[Data items]
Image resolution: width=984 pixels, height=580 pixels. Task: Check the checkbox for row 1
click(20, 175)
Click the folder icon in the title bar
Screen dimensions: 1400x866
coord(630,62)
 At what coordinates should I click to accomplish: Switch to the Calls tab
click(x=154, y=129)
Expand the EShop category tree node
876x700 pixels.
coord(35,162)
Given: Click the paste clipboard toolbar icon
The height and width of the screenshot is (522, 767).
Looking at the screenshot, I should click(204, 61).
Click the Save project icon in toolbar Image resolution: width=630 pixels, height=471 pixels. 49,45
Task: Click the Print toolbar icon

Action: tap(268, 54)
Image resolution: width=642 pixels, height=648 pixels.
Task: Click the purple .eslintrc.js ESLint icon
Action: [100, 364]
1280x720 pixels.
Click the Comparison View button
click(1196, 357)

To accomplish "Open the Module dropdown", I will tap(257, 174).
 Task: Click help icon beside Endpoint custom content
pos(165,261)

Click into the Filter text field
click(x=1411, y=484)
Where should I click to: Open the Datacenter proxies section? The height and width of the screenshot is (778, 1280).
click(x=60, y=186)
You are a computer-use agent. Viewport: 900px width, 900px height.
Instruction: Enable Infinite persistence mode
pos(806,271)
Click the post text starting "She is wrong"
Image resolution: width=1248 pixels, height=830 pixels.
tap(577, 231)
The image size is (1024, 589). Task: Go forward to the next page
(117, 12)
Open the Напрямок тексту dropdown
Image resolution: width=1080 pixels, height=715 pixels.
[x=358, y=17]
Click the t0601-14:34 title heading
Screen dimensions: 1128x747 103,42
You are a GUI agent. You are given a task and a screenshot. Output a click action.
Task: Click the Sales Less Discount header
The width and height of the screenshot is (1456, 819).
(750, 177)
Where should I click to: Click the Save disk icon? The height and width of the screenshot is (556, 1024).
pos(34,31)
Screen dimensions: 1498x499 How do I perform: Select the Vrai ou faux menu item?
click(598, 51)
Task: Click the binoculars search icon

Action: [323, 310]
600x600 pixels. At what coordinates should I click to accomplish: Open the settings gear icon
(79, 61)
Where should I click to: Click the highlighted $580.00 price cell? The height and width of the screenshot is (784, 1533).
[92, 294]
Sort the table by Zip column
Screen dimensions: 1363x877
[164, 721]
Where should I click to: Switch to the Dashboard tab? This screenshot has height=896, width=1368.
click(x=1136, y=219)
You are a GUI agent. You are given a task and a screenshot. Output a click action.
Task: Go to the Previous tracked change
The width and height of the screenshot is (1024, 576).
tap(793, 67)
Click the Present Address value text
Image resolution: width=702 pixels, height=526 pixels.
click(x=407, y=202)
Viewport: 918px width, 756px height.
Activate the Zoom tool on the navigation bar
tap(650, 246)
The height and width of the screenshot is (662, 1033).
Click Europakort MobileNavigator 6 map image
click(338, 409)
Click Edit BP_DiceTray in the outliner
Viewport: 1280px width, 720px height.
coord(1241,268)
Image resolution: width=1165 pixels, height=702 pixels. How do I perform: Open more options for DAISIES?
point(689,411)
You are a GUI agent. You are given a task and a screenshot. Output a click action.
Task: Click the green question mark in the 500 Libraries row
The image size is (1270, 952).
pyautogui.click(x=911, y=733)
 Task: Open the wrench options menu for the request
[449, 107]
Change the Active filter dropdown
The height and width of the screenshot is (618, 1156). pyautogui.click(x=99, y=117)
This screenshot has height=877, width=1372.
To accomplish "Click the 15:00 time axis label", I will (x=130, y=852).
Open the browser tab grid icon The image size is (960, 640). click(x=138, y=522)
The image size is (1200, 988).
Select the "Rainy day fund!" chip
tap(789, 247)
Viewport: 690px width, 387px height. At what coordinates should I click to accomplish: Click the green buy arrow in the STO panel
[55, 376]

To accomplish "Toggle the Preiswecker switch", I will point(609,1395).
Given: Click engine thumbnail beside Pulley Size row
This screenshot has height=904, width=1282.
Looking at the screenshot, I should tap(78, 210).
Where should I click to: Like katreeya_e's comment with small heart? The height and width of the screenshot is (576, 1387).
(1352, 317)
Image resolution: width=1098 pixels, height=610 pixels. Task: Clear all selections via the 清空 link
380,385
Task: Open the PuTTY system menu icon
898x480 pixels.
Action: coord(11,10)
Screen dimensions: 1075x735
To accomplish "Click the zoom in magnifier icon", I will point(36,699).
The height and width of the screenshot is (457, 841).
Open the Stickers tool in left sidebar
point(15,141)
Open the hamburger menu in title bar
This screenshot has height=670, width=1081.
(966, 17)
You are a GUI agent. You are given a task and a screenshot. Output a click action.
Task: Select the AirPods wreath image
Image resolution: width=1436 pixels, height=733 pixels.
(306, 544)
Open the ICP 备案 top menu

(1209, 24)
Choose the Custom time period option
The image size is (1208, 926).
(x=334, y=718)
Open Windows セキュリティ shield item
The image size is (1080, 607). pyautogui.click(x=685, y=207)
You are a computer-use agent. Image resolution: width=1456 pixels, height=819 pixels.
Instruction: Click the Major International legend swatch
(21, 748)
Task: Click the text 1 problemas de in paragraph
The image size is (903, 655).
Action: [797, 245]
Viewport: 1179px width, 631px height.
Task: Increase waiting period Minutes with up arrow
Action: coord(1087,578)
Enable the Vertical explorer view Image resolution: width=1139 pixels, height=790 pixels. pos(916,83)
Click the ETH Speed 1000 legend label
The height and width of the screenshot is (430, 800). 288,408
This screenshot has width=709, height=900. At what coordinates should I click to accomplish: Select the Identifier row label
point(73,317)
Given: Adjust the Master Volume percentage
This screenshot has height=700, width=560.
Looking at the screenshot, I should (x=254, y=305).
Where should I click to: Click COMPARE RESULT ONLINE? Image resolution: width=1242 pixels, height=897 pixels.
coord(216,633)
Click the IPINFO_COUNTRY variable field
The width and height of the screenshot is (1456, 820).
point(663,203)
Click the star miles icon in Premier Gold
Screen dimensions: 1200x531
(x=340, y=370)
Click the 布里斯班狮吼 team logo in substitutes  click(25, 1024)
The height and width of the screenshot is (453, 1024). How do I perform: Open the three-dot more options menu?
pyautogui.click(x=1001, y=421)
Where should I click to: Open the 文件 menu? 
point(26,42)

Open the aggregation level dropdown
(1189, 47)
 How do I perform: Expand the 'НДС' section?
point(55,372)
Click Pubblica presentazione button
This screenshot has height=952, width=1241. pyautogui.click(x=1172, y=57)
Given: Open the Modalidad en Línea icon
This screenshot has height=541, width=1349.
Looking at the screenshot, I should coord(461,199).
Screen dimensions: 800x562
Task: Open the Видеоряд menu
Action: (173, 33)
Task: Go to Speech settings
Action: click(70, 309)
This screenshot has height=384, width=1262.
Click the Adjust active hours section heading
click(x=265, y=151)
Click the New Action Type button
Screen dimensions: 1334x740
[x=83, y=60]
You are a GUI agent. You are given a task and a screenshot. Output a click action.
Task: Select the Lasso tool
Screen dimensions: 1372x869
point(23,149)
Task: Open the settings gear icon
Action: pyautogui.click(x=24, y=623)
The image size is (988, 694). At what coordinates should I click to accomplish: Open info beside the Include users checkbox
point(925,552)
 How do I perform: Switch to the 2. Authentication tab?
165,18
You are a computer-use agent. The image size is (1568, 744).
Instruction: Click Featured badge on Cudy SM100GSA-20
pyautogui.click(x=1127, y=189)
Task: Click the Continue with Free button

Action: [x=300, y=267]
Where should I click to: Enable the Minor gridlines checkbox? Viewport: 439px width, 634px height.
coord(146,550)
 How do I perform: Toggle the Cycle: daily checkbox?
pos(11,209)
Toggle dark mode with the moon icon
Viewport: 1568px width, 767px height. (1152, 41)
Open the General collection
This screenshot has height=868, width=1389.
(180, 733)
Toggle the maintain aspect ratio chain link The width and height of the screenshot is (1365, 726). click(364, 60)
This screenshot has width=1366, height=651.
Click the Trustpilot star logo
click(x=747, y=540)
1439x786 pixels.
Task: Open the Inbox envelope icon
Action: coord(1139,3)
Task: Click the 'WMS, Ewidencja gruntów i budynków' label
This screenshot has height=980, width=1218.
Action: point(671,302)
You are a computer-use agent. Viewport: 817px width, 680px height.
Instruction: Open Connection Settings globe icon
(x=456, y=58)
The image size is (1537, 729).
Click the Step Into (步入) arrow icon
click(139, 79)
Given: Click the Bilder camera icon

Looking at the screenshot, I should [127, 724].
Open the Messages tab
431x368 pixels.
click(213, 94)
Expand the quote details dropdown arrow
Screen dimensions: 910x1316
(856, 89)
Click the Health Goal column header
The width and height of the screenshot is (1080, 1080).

- Goal of the exercise -
With the line containing "The image size is (1537, 729)." as the first and the last line above as the final one, copy those lines exactly and no others.

- Task result -
The image size is (1537, 729).
Click the Step Into (步入) arrow icon
click(139, 79)
Given: Click the Bilder camera icon

Looking at the screenshot, I should [127, 724].
Open the Messages tab
431x368 pixels.
click(213, 94)
Expand the quote details dropdown arrow
Screen dimensions: 910x1316
(856, 89)
Click the Health Goal column header
The width and height of the screenshot is (1080, 1080).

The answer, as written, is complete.